Desde luego que muchos de los premiados sí son eminentes figuras de las ciencias o de las artes y sí han aportado cosas al conocimiento. Otros, en cambio, responden al modelo dominante de una sociedad tan arruinada en lo social como opulenta en el despilfarro cuando con sólo el 1% de lo destinado a “salvar” a la banca se podría erradicar el hambre en el mundo y salvar a las 24.000 personas, la mayoría niños, que mueren cada día de miseria. Los primeros dan nivel y “legalizan” los premios, mientras que los segundos son nombrados para que se cuelen en nuestra ética como prohombres a pesar de no ser más que delincuentes, unos por la vía de la evasión de impuestos y otros en cosas aún peores.
La institución monárquica se sirve de ambos, de los dos tipos de galardonados, para justificar su existencia, mientras que los que pululan alrededor están para sacar provecho a este montaje al tiempo que lo consolidan. Así es este negocio y buenos dividendos proporciona a sus participantes. El tinglado montado marcha viento en popa. Pasemos lista a los invitados a la “ceremonia” de la entrega de premios en el (real) Teatro Campoamor. Estarán en primera fila, nunca faltan, la cúpula de la banca, de la construcción, de los políticos (Foro, PP, PSOE e IU), de la justicia, de la iglesia católica, de los militares, de la policía, de los dos sindicatos (CCOO y UGT) y de todas las “autoridades” que lo sean de algo. Están justamente todos los responsables de imponer y sostener este modelo político-económico tan ruinosamente sostenible para el 99% de los ciudadanos pero tan provechoso para sus promotores que aquí se dan cita cada año.
Alrededor de los premios cientos de personas en los jurados y en toda la burocracia que los rodean con un presupuesto millonario. Para esto sí hay dinero, sobra dinero, el rango de sus altezas lo requiere para marcar diferencias.
Como en cualquier acto religioso, hablamos de la “ceremonia” de los premios.
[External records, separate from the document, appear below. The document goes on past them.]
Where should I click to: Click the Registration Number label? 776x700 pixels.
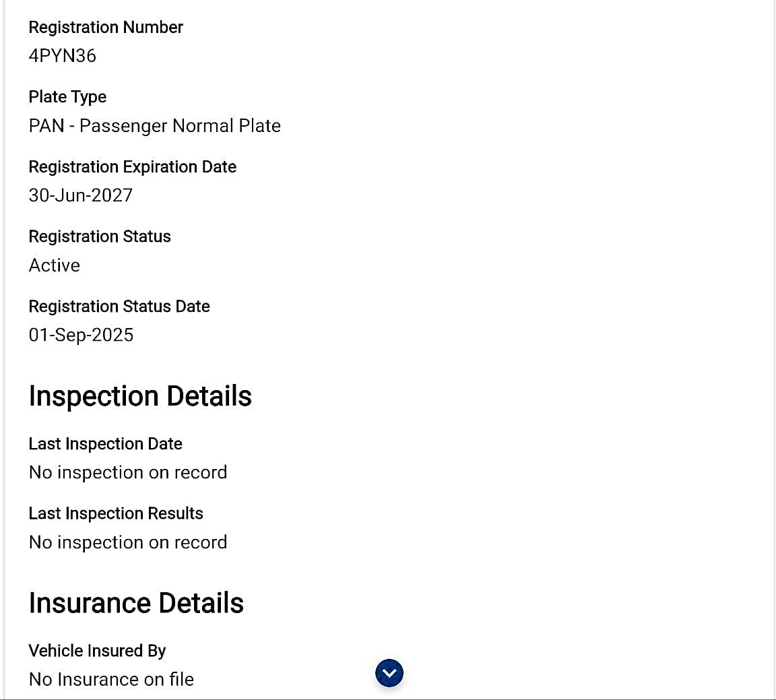(106, 27)
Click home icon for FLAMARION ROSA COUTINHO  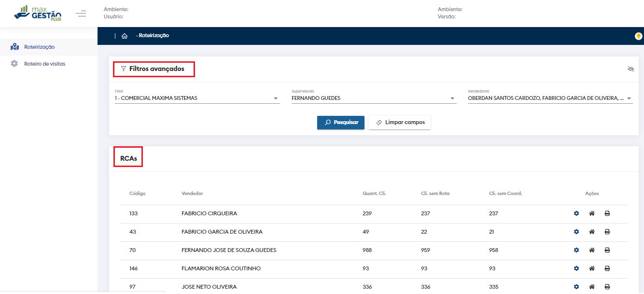tap(591, 268)
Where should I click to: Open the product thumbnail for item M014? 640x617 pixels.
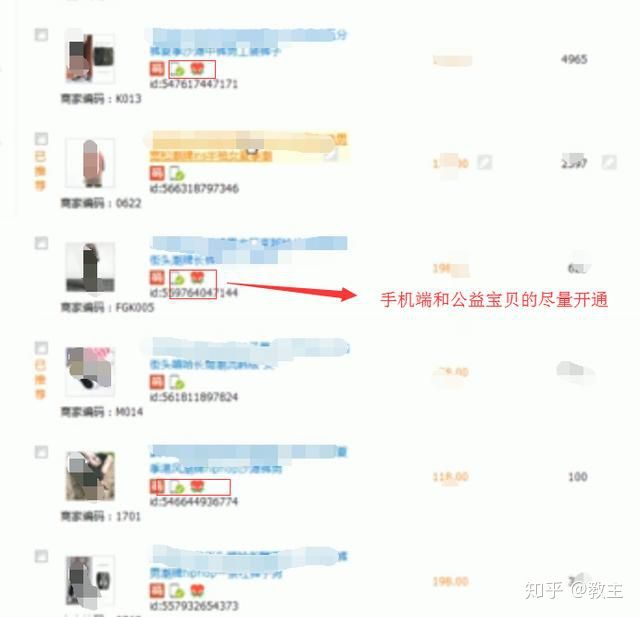click(x=90, y=372)
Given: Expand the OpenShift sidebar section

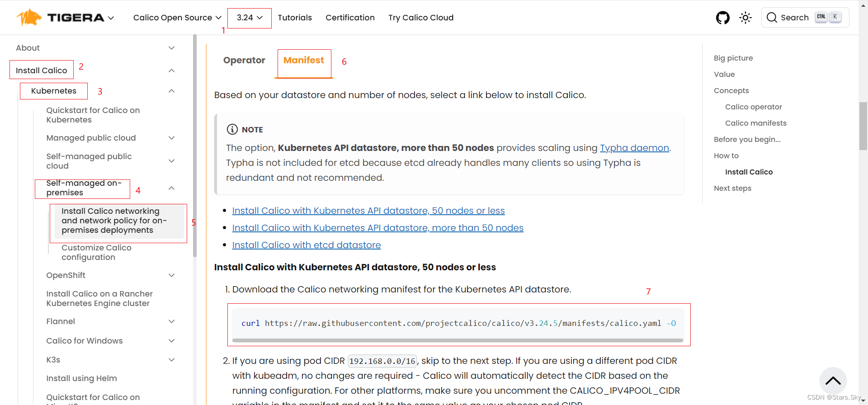Looking at the screenshot, I should point(171,275).
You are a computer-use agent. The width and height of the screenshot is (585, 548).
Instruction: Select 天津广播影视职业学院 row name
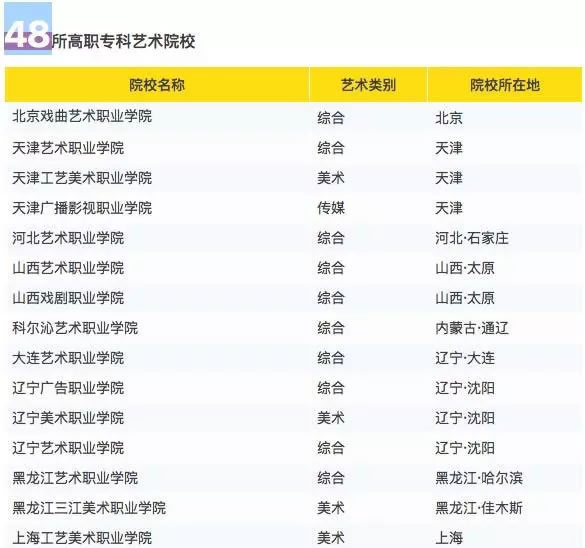[x=82, y=208]
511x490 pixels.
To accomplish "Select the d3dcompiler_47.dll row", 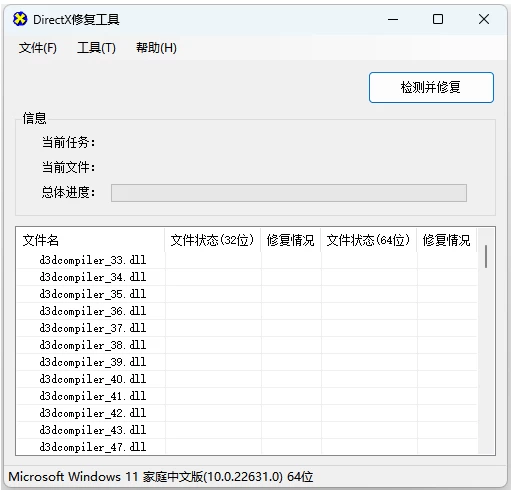I will 247,447.
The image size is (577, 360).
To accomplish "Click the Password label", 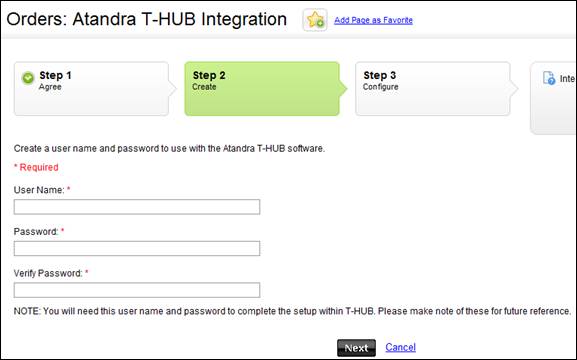I will (36, 232).
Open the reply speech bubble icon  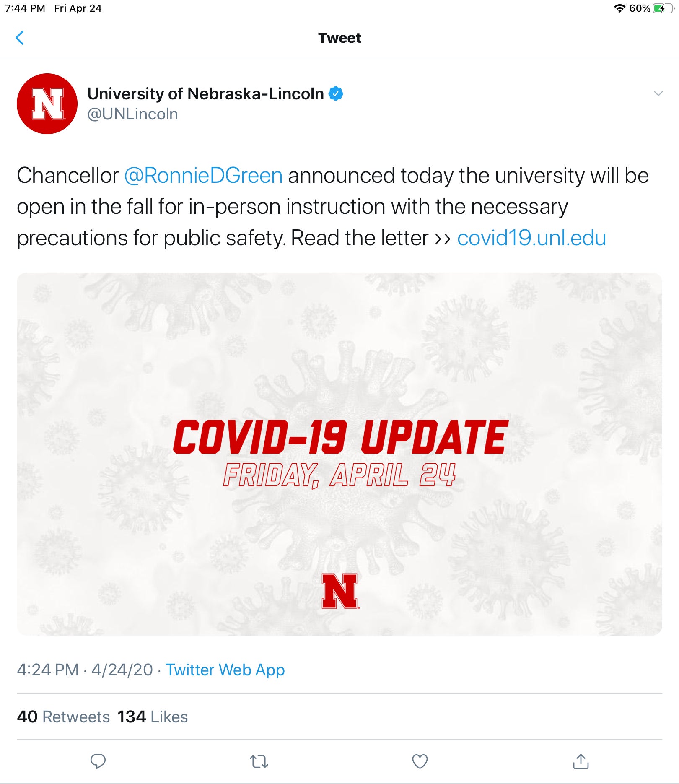98,761
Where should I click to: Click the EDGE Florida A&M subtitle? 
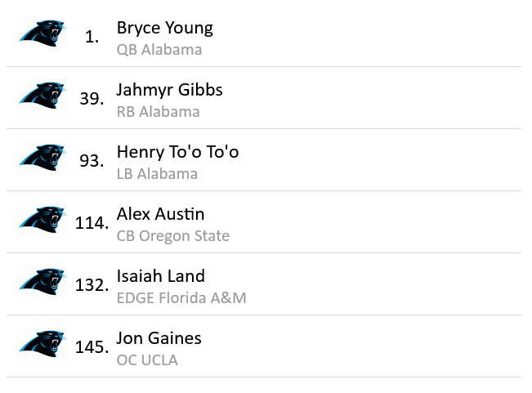181,298
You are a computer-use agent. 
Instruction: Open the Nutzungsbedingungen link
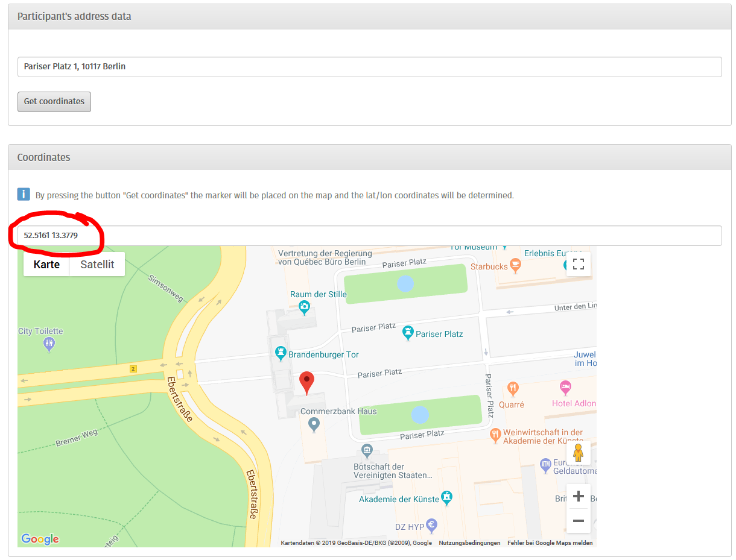[469, 543]
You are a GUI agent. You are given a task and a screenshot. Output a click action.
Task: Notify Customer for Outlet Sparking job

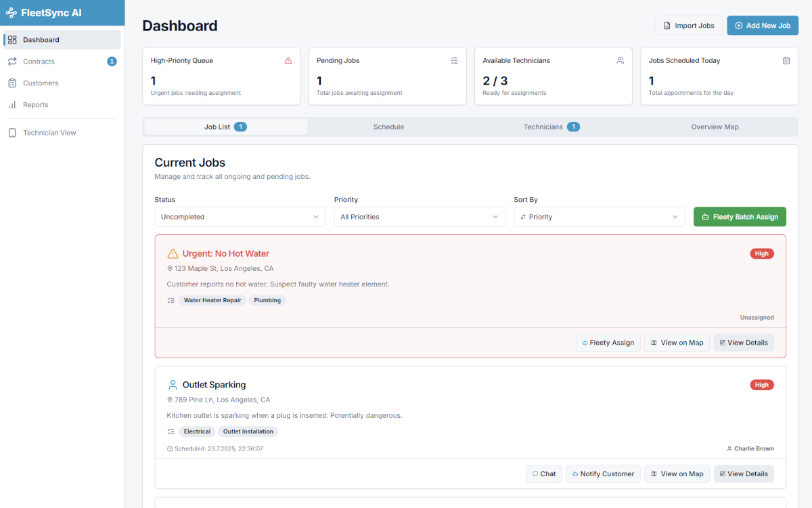(x=602, y=474)
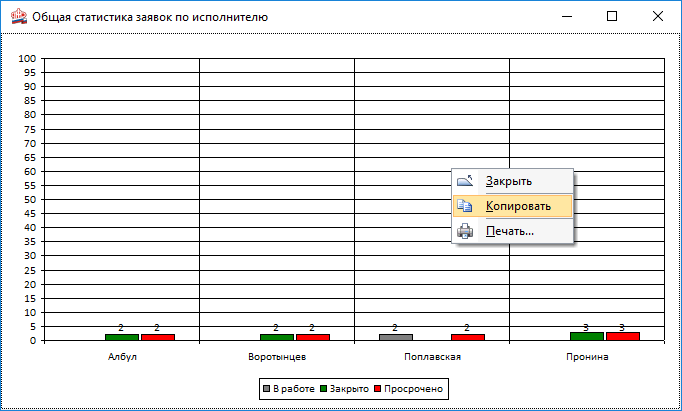The width and height of the screenshot is (682, 411).
Task: Click the red bar for Поплавская
Action: [468, 337]
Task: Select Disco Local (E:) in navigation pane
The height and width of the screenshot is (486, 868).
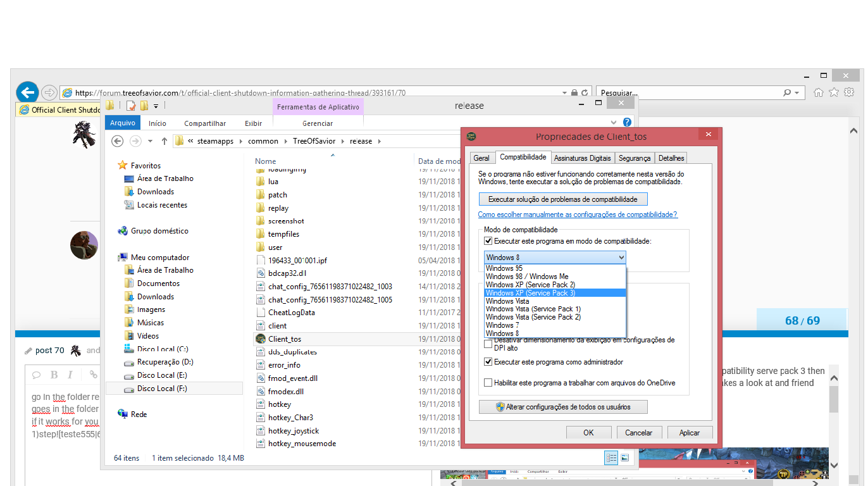Action: click(x=162, y=375)
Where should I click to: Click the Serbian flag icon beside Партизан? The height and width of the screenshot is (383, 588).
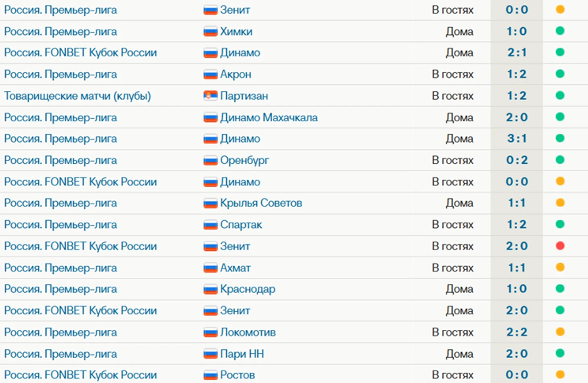(x=210, y=96)
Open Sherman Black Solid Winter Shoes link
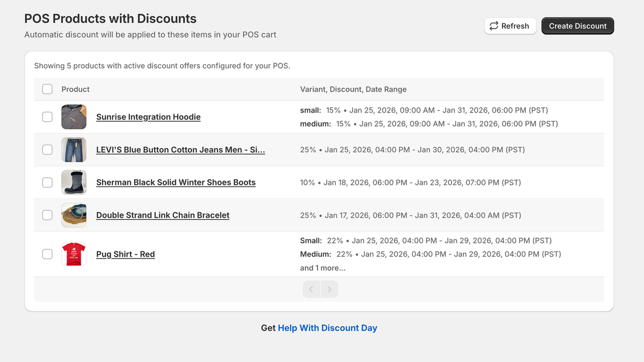The height and width of the screenshot is (362, 644). point(175,182)
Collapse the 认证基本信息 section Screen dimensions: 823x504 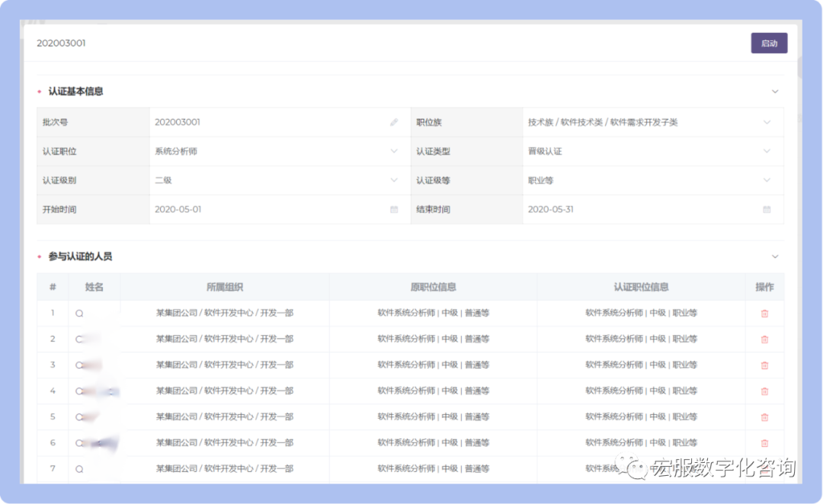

Y es que de ninguna otra manera podemos referirnos a algo que realmente no tiene otro sentido que no sea una especie de veneración, un “culto” a unos príncipes, porque de ninguna otra manera se les puede tratar. Son personas, pero ante todo príncipes. El lenguaje normal no sirve, sus altezas tienen otro tratamiento, otra liturgia. Son sagrados, tanto que el Borbón padre está por encima de la ley, está fuera de la ley. Puede hacer lo que le dé la real gana porque goza de impunidad (como cualquier dictador).
Pero esto es sólo una parte del modelo social, la otra parte, la que rodea a estos príncipes, a la monarquía que representan y a los que asisten a la “ceremonia” es la mayoría silenciosa que carga con los dramas sociales. Este año los premios vienen adornados en el ámbito de su principado, en Asturias, con la cifra récord de 90.000 parados, con más precariedad y con más recortes, lo mismo que en el resto de su reino. De algún modo esta “ceremonia” lleva implícita la situación anterior porque así se consolida y se aprueba. Porque entre un príncipe y un plebeyo tiene que haber distancias, es lógico, para algo se es príncipe y para serlo hace falta que haya súbditos, sino cómo podríamos llamarlo ¡alteza! Aunque su dinastía haya sido restaurada e impuesta por un dictador.